Turns out Amazon’s cloud business had not one but two custom-chip announcements queued up for re:Invent.
Three days after launching cloud server instances running on its own Arm chips, Amazon Web Services announced that it’s also designed its own processors for inference in machine learning applications. AWS CEO Andy Jassy announced the inference chip, called AWS Inferentia, during his Wednesday morning keynote at the cloud giant’s big annual conference in Las Vegas.
AWS competitor Google Cloud Platform announced its first custom machine learning chip, Tensor Processing Unit, in 2016. By that point, it had been running TPUs in its data centers for about one year, Google said.
Google is now on the third generation of TPU, which it has been offering to customers as a cloud service. Microsoft Azure, Amazon’s biggest rival in the cloud market, has yet to introduce its own processor. All three players offer Nvidia GPUs for machine learning workload acceleration as a service; AWS and Azure also offer FPGAs for machine learning.
Like Amazon's custom Arm processor, Inferentia was designed with the help of engineers from Annapurna, the Israeli startup Amazon acquired in 2015.
AWS is planning to offer Inferentia to customers, but it will be a very different offering from Google’s. Unlike TPU, which is designed for training machine learning models, Inferentia is designed for inference, which is the decision making a system does once it’s been trained. It’s the part that recognizes a cat in an image after the model has been trained by crunching through thousands of various tagged cat photos.
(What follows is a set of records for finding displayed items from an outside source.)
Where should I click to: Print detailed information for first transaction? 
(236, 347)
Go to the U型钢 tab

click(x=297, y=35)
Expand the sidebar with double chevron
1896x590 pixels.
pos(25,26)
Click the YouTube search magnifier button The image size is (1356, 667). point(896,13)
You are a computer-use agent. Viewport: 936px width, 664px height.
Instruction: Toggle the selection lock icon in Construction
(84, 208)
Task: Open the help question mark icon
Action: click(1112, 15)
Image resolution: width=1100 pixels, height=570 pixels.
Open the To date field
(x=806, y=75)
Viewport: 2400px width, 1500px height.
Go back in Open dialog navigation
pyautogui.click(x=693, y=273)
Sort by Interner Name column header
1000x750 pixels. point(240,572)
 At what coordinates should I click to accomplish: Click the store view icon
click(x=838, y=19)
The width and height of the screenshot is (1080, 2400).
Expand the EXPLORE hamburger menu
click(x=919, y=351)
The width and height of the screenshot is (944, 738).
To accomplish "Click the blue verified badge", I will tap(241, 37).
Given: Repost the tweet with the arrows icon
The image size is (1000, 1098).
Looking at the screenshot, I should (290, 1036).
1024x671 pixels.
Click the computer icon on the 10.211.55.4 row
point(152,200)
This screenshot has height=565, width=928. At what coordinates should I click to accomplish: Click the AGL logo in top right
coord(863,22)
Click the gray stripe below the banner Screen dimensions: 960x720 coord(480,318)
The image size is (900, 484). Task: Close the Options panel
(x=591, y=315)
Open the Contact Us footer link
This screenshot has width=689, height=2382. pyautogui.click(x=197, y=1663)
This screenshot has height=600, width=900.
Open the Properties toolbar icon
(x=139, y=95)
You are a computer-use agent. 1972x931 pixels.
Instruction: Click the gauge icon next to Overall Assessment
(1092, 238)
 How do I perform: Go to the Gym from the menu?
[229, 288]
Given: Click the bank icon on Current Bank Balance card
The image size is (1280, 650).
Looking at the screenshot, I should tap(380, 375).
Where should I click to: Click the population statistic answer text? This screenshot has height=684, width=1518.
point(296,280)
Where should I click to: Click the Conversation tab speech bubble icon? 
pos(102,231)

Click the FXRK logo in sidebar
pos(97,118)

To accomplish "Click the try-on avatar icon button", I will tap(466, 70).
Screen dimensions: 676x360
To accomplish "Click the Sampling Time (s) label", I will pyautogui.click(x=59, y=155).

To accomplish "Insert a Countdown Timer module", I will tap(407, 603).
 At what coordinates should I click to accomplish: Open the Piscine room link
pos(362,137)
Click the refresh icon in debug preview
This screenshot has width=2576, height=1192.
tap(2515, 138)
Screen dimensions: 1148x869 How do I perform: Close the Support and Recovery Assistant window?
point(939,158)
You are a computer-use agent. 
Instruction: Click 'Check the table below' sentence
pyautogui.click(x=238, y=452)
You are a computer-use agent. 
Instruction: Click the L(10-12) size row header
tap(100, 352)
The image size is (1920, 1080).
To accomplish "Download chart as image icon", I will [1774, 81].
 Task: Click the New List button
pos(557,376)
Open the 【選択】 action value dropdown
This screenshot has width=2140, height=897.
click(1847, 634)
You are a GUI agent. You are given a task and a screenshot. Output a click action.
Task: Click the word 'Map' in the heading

Companies making accelerator processors for machine learning – the biggest one being Nvidia – have focused most of their attention on optimizing processors for training, Jassy said. That’s why AWS decided it would focus on designing a better inference chip.
He did not share any details about the chip’s design or performance and didn’t say when it would become available to customers. On its website, the company said each Inferentia chip “provides hundreds of TOPS (tera operations per second) of inference throughput… For even more performance, multiple AWS Inferentia chips can be used together to drive thousands of TOPS of throughput.”
“It’ll be available for you on all the EC2 instance types as well as in SageMaker, and you’ll be able to use it with Elastic Inference,” Jassy said. SageMaker is an AWS managed service for building and training machine learning models.
Elastic Inference is a new AWS feature Jassy announced Wednesday. It gives users the ability to automatically scale their inference processor capacity deployed in the cloud based on their needs.
Automatic scaling hasn’t been available before with P3 instances – the most popular instances for machine learning on Amazon’s cloud, according to him. Without it, users have had to provision enough P3 capacity for peak demand, paying for unused capacity when their systems aren’t running at that peak.
That has resulted in average utilization of GPUs on P3 instances of 10 to 30 percent, Jassy said.
Elastic Inference can be attached to any EC2 instance in AWS and scale up or down as needed, potentially saving users a lot of money. It can detect the machine learning framework used by the customer, find pieces that would benefit most from hardware acceleration, and move them to an accelerator automatically, Jassy said.
For now, that accelerator will be an Nvidia GPU. Once Amazon adds the Inferentia option, it expects its own chip to result in additional “10x” cost improvement over GPUs used with Elastic Inference, according to Jassy.